Wednesday, December 03, 2008

Nobel Laureate: Eric Kandel

 

The Nobel Prize in Physiology or Medicine 2000.
"for their discoveries concerning signal transduction in the nervous system"


Eric R. Kandel (1929 - ) won the Noble Prize in 2000 for his work on understanding the biochemistry of memory. He discovered that short term memory in the sea slug Aplysia depended on the phosphorylation and dephosphorylation of proteins and that the regulation of these covalent modifications was under the control cyclic AMP mediated signal transduction pathways.

Kandel shared the prize with Arvid Carlsson and Paul Greengard.

Here's what the press release says about Kandel's work

THEME:
Nobel Laureates
Eric Kandel

Sea slug, a model system for learning
A phosphorylation of proteins has great importance also for the discoveries for which Eric Kandel is rewarded, that is for revealing molecular mechanisms, important for the formation of memories. Eric Kandel started to study learning and memory in mammals, but realized that the conditions were too complex to provide an understanding of basic memory processes. He therefore decided to investigate a simpler experimental model, the nervous system of a sea slug, Aplysia. It has comparatively few nerve cells (around 20.000), many of which are rather large. It has a simple protective reflex that protects the gills, which can be utilized to study basic learning mechanisms.

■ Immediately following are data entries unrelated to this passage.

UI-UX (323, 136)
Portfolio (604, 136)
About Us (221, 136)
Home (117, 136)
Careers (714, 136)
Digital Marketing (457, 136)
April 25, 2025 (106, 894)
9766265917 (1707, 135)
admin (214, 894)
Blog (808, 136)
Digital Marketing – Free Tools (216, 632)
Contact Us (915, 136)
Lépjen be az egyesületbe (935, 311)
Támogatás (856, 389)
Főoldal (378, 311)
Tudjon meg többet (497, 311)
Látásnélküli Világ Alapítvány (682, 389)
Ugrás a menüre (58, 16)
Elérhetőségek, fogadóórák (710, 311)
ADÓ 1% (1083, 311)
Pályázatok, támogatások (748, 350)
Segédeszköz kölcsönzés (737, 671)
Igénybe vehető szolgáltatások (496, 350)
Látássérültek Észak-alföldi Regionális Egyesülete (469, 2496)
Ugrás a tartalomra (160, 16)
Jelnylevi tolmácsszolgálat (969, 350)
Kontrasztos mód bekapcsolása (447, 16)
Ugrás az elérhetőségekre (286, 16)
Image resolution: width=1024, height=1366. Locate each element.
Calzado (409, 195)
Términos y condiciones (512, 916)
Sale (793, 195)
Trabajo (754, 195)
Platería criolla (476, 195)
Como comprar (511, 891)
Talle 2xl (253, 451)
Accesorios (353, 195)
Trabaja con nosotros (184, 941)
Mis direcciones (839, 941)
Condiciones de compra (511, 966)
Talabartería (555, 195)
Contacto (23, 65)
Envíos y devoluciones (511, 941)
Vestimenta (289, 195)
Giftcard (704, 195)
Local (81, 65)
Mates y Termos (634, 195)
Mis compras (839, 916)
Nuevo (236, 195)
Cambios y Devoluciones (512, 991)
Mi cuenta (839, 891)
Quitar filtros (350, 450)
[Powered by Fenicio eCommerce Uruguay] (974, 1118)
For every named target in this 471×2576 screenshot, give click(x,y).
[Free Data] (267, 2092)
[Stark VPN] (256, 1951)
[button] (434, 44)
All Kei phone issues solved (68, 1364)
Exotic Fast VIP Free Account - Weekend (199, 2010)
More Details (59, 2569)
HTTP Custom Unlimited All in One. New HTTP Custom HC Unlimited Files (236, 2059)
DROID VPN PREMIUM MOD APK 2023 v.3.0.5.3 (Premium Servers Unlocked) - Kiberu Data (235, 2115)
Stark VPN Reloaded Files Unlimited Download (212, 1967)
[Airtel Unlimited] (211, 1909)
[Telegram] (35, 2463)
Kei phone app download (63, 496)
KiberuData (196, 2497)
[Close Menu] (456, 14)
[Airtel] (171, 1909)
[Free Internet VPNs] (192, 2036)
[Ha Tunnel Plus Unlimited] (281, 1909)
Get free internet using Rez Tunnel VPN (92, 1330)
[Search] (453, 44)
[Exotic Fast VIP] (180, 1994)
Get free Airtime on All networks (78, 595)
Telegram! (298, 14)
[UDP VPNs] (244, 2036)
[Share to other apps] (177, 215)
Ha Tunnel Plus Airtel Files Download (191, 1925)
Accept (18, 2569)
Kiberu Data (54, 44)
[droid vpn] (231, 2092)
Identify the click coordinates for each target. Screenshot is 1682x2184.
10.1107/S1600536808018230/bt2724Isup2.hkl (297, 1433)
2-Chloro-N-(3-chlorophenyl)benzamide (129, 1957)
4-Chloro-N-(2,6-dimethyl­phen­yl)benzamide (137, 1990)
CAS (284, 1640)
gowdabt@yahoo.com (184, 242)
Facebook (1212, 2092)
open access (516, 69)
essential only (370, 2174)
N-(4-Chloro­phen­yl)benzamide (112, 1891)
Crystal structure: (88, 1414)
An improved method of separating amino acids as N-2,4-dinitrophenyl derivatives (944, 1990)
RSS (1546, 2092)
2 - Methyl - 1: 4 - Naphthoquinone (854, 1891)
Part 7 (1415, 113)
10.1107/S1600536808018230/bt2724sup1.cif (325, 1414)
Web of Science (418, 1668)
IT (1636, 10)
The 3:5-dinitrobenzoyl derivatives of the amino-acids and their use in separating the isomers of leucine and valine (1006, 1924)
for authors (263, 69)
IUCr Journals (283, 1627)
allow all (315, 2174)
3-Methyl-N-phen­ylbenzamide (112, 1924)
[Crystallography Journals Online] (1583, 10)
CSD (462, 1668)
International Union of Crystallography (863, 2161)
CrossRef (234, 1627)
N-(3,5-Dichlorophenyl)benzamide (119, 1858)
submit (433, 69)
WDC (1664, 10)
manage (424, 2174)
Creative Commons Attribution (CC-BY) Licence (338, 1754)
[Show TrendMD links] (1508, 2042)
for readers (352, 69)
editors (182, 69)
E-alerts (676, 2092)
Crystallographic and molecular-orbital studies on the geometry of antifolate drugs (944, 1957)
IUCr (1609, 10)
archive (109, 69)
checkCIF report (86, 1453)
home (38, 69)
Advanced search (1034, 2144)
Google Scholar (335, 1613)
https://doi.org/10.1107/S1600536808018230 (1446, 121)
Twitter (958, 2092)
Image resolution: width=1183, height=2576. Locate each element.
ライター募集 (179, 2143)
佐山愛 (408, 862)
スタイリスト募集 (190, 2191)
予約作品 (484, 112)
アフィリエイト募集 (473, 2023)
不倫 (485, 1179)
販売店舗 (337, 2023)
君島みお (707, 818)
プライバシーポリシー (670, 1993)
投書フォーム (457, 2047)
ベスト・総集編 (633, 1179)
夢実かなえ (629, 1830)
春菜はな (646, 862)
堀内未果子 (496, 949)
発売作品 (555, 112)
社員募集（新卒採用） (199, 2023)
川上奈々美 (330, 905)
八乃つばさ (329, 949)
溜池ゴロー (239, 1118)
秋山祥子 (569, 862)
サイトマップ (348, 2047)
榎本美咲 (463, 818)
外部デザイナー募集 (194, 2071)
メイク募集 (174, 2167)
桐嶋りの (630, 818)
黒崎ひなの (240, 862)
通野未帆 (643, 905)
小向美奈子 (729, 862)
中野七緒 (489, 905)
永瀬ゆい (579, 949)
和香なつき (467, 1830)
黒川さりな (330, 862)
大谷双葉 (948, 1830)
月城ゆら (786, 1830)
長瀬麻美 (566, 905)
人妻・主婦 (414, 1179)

Eric Kandel found that certain types of stimuli resulted in an amplification of the protective reflex of the sea slug. This strengthening of the reflex could remain for days and weeks and was thus a form of learning. He could then show that learning was due to an amplification of the synapse that connects the sensory nerve cells to the nerve cells that activate the muscle groups that give rise to the protective reflex.

Short and long term memory
Eric Kandel showed initially that weaker stimuli give rise to a form of short term memory, which lasts from minutes to hours. The mechanism for this "short term memory" is that particular ion channels are affected in such a manner that more calcium ions will enter the nerve terminal. This leads to an increased amount of transmitter release at the synapse, and thereby to an amplification of the reflex. This change is due to a phosphorylation of certain ion channel proteins, that is utilizing the molecular mechanism described by Paul Greengard.

A more powerful and long lasting stimulus will result in a form of long term memory that can remain for weeks. The stronger stimulus will give rise to increased levels of the messenger molecule cAMP and thereby protein kinase A. These signals will reach the cell nucleus and cause a change in a number of proteins in the synapse. The formation of certain proteins will increase, while others will decrease. The final result is that the shape of the synapse can increase and thereby create a long lasting increase of synaptic function. In contrast to short term memory, long term memory requires that new proteins are formed. If this synthesis of new proteins is prevented, the long term memory will be blocked but not the short term memory.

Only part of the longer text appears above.